PREGHIERA SULLE OFFERTE
Questo sacrificio che la Chiesa ti offre, Signore, salga a te come offerta pura e santa, e ottenga a noi la pienezza della tua misericordia. Per Cristo nostro Signore.

ANTIFONA ALLA COMUNIONE
Tu mi indichi il sentiero della vita, Signore, gioia piena nella tua presenza.

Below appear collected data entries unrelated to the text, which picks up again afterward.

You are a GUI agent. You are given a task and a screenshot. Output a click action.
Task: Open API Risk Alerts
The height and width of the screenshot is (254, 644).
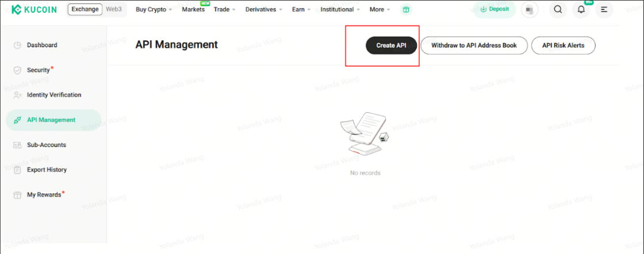(x=563, y=46)
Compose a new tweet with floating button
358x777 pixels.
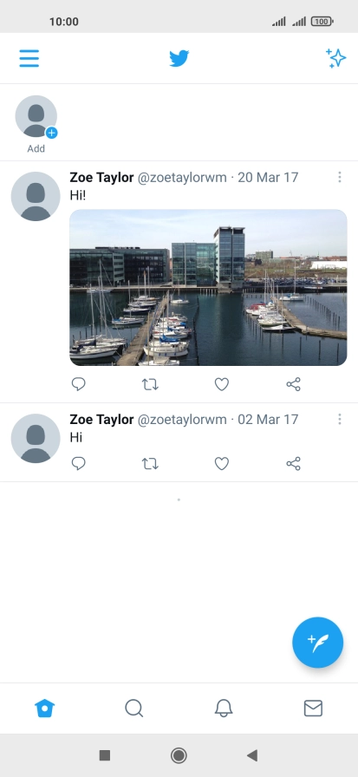[318, 643]
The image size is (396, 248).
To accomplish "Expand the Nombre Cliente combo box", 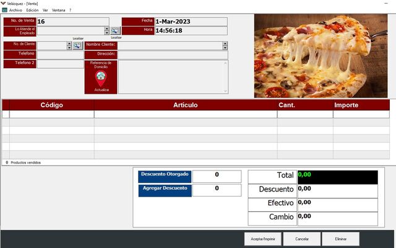I will coord(225,45).
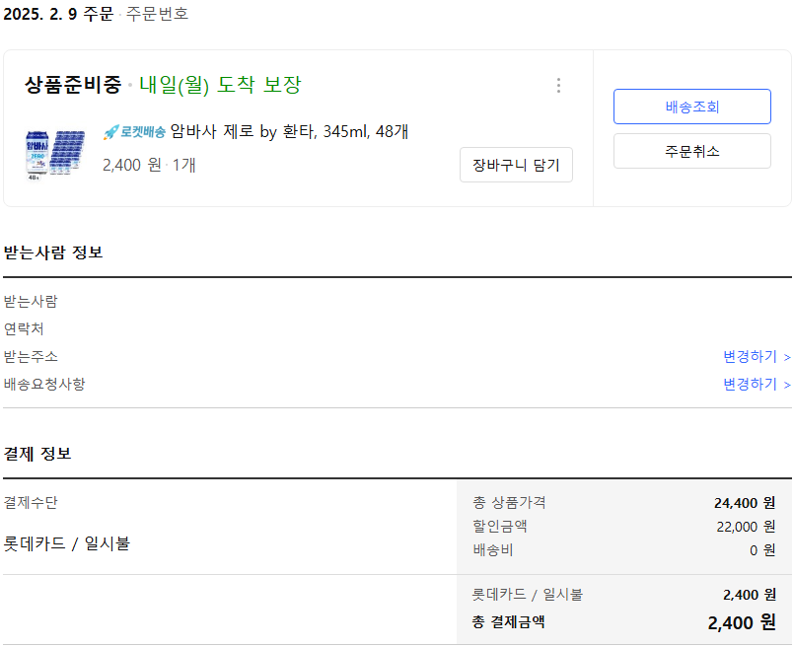Click 변경하기 next to 배송요청사항

click(756, 384)
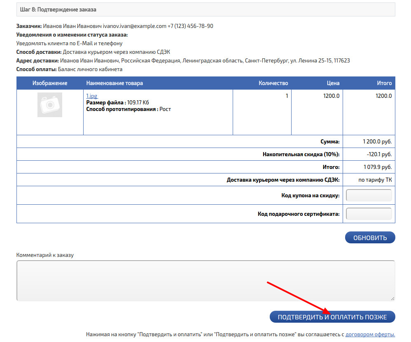Open the договором оферты link

pos(370,335)
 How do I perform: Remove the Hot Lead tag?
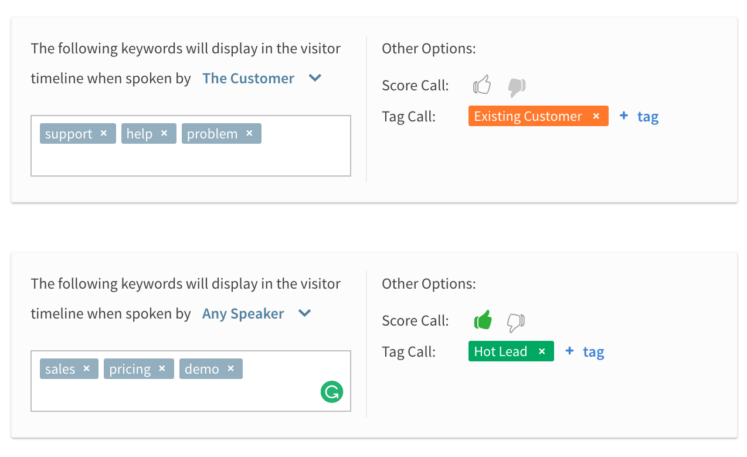tap(541, 351)
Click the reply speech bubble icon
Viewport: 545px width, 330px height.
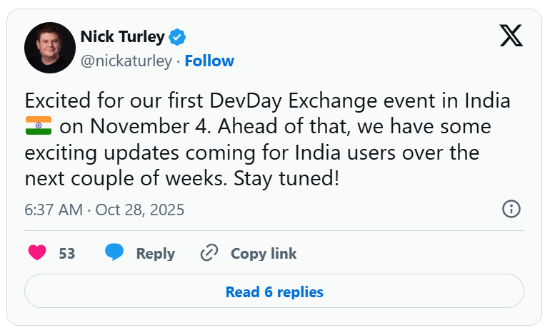(114, 253)
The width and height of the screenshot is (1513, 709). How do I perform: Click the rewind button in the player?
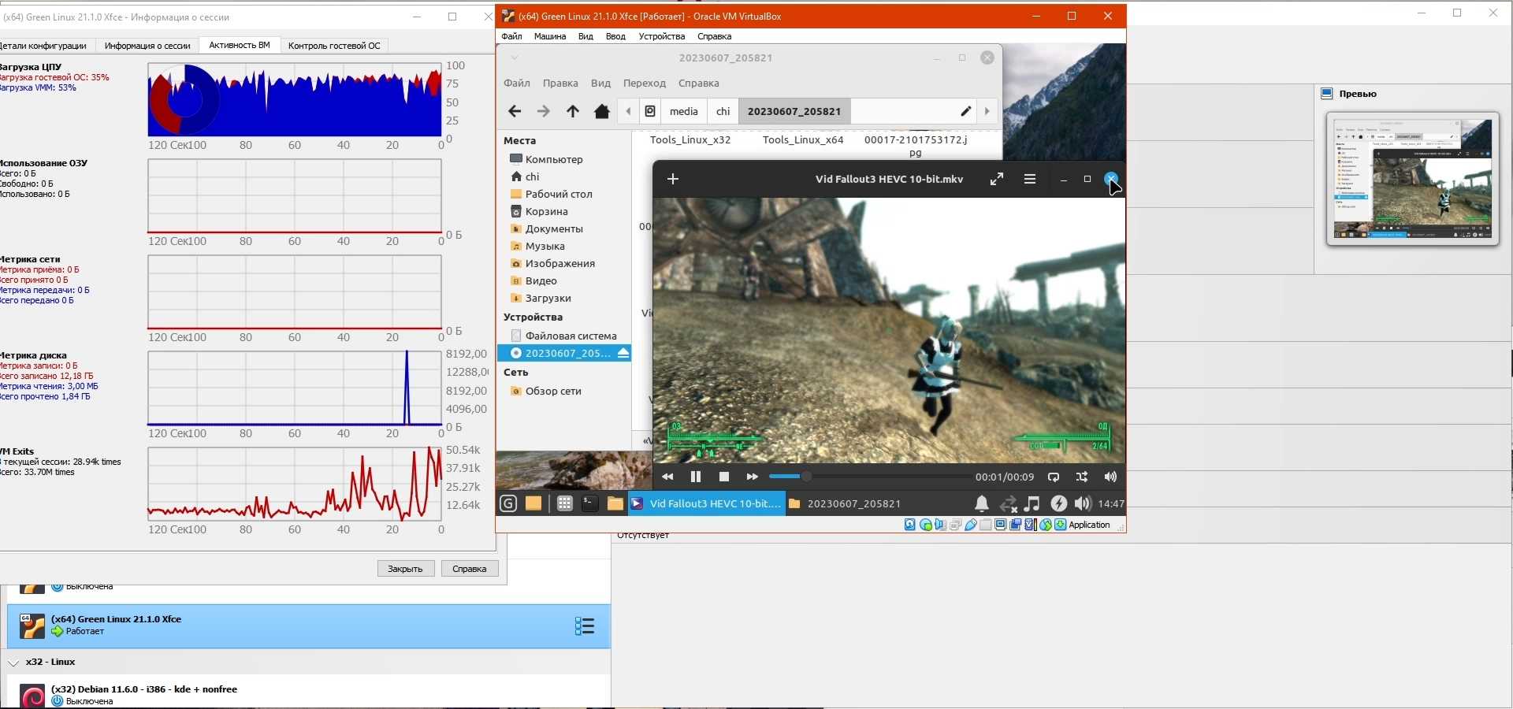coord(667,477)
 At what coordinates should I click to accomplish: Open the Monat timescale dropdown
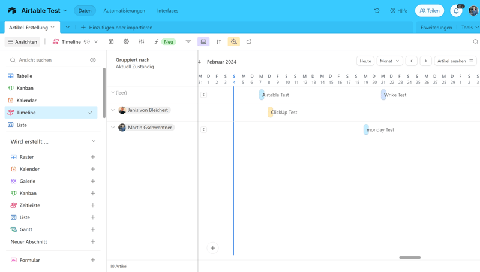pyautogui.click(x=389, y=61)
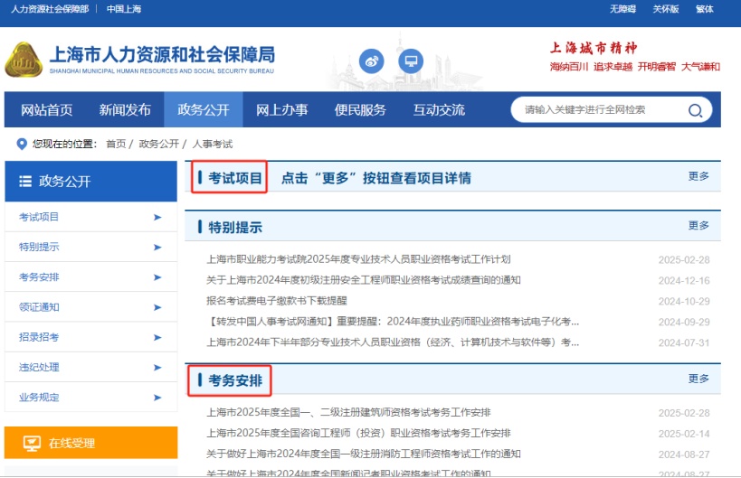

PREGHIERA DOPO LA COMUNIONE
Continua in noi, o Dio, la tua opera di salvezza, perché i sacramenti che ci nutrono in questa vita ci preparino a ricevere i beni promessi. Per Cristo nostro Signore.

PREGHIERA DELLA SERA
Questa sera tu ci inviti ancora: “Venite, è pronto”. Il tuo cuore di Padre trabocca di gioia, poiché tu aspetti i tuoi figli. Ma ecco che nel loro errore preferiscono cose secondarie alla festa nuziale. Perché, Padre, non ti amano? Sono forse anch’io uno di loro? Sì, se sono diventato sordo alla tua chiamata, se non ascolto la tua voce piena di desiderio, se sono divenuto insensibile alle cose elevate. Gloria a te, che fai tutto con giustizia, non accogliendo che l’amore, qualsiasi siano le miserie, senza maschere, degli zoppi e dei ciechi che si protendono, poveri e storpi, quando tu asciughi loro le lacrime e dici: “Non piangere”.